* Your objective
Extract every line of the data below and repeat each one word for word.

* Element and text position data
· · · · · · ·

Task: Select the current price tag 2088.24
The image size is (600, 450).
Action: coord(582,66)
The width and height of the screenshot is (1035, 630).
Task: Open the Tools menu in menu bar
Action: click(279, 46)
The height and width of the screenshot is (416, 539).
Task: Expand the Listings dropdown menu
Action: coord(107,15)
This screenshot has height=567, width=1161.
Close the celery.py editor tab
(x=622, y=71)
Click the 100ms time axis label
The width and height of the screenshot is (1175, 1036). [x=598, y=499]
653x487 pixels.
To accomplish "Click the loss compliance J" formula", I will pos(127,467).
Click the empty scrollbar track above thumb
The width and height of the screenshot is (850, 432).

· · · · · · ·

* Answer to this problem
Task: Select the current price tag 2088.24
The image size is (600, 450).
Action: coord(582,66)
The width and height of the screenshot is (1035, 630).
Task: Open the Tools menu in menu bar
Action: click(279, 46)
The height and width of the screenshot is (416, 539).
Task: Expand the Listings dropdown menu
Action: coord(107,15)
This screenshot has height=567, width=1161.
Close the celery.py editor tab
(x=622, y=71)
Click the 100ms time axis label
The width and height of the screenshot is (1175, 1036). [x=598, y=499]
653x487 pixels.
To accomplish "Click the loss compliance J" formula", I will pos(127,467).
Click the empty scrollbar track above thumb
The width and height of the screenshot is (850, 432).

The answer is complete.